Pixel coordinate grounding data
━━━━━━━━
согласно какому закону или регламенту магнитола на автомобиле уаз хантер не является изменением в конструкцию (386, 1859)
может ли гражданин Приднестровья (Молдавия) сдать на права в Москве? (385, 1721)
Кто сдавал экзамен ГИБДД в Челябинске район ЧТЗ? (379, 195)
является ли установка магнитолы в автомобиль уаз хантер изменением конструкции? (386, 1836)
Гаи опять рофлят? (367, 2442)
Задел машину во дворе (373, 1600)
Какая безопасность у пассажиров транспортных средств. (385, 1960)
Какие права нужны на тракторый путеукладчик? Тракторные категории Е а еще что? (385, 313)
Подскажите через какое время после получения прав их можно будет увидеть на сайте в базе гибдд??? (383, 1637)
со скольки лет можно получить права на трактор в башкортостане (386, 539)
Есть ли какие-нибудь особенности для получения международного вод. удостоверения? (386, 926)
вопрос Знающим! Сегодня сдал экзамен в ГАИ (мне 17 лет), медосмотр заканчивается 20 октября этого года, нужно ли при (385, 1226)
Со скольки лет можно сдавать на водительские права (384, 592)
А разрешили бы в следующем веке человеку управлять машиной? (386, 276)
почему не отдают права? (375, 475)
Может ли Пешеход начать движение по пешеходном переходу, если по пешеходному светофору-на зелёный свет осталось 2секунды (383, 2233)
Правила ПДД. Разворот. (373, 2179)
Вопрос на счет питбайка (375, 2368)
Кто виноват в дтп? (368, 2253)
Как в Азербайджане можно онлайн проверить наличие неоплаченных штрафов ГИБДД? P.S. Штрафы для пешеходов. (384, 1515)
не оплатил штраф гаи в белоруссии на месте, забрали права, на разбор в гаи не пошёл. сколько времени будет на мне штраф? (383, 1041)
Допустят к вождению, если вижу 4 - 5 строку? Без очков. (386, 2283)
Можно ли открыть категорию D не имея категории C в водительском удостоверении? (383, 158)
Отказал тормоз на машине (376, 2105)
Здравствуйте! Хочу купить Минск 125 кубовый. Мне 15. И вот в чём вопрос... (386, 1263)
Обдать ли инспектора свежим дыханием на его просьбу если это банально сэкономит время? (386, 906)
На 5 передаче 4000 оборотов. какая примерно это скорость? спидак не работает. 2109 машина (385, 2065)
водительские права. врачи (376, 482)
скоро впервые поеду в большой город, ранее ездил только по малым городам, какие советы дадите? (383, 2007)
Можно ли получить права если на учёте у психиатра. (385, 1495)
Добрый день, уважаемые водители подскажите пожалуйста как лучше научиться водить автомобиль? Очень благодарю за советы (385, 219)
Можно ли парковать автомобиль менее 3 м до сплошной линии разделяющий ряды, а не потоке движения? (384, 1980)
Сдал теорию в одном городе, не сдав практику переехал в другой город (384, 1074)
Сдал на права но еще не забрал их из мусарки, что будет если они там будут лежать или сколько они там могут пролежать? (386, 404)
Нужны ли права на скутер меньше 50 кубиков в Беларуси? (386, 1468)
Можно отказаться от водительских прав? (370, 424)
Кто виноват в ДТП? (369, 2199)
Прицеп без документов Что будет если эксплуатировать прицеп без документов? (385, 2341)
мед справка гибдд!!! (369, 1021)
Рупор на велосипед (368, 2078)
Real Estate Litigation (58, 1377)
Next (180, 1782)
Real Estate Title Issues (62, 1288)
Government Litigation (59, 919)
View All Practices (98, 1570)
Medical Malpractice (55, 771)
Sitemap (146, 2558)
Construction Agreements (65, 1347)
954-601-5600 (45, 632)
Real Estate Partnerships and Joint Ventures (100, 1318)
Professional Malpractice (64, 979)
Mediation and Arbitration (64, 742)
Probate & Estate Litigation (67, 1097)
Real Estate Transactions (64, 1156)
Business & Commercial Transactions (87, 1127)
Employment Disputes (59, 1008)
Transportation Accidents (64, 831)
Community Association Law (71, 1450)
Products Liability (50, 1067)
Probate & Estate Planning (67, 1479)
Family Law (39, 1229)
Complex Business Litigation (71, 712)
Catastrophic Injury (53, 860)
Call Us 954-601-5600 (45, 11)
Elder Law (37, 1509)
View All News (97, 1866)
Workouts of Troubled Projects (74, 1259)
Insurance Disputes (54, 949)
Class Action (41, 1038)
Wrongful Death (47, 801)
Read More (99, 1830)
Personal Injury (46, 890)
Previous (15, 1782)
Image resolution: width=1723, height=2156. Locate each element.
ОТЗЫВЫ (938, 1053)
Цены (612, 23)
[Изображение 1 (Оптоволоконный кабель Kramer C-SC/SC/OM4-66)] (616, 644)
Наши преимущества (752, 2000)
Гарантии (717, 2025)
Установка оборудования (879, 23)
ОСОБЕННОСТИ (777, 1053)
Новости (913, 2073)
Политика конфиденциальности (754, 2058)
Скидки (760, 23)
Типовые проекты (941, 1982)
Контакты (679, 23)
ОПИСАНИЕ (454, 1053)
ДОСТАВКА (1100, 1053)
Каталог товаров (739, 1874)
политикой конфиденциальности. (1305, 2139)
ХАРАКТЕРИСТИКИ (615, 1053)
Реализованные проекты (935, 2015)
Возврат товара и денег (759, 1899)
━━━━━━━━
> [PROBLEM TO SOLVE]: Determine how many lines in the records above hold the word "Malpractice", and answer with that number only.

> [TASK SOLUTION]: 2